Retype the entries below exactly, dropping the images.

Stored records
*** Block opens ***
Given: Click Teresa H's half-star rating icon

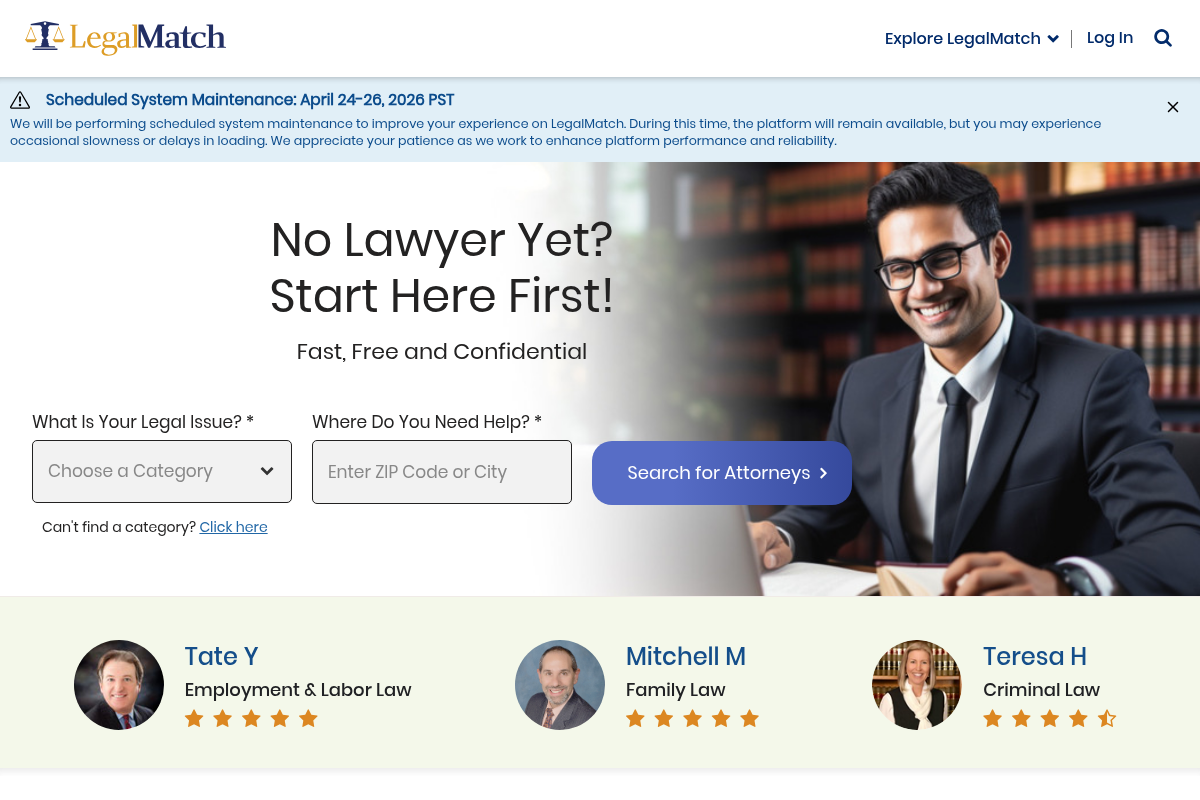Looking at the screenshot, I should click(1107, 718).
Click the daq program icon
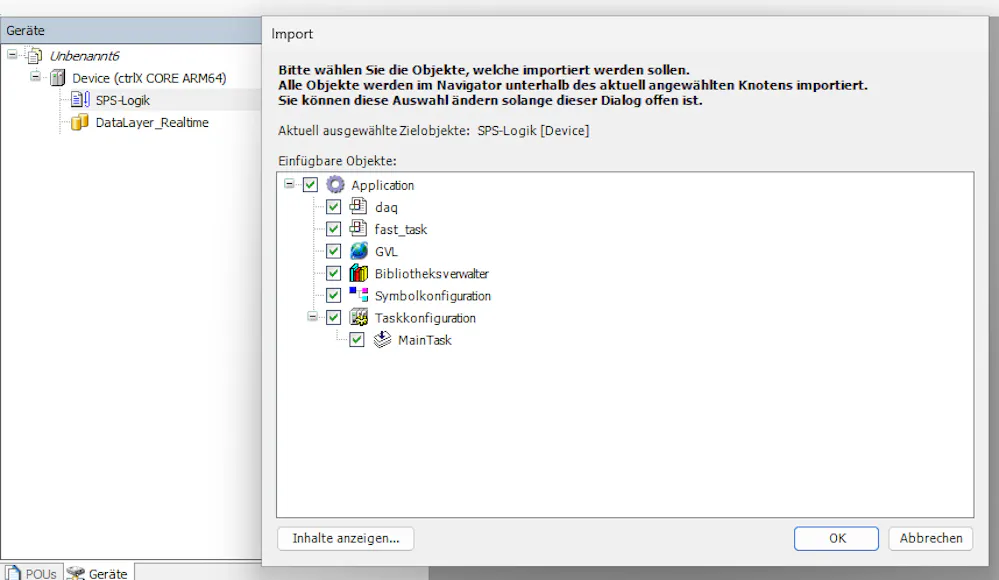The width and height of the screenshot is (999, 580). pos(358,207)
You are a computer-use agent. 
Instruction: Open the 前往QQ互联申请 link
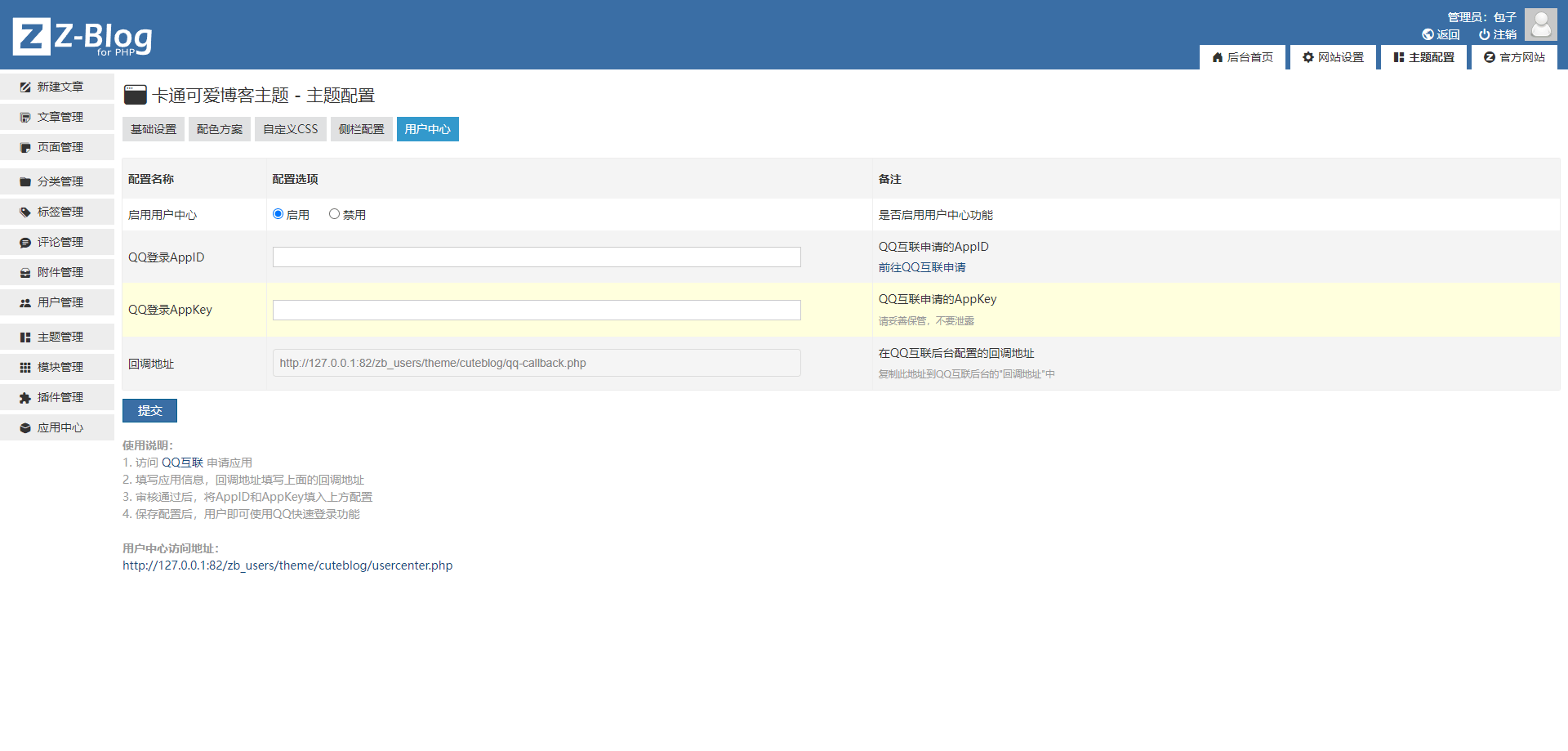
*** Block closes ***
## Problem solution
Given: Click Teresa H's half-star rating icon

Looking at the screenshot, I should click(1107, 718).
Click the daq program icon
The width and height of the screenshot is (999, 580). pos(358,207)
You are a computer-use agent. 
Instruction: Open the 前往QQ互联申请 link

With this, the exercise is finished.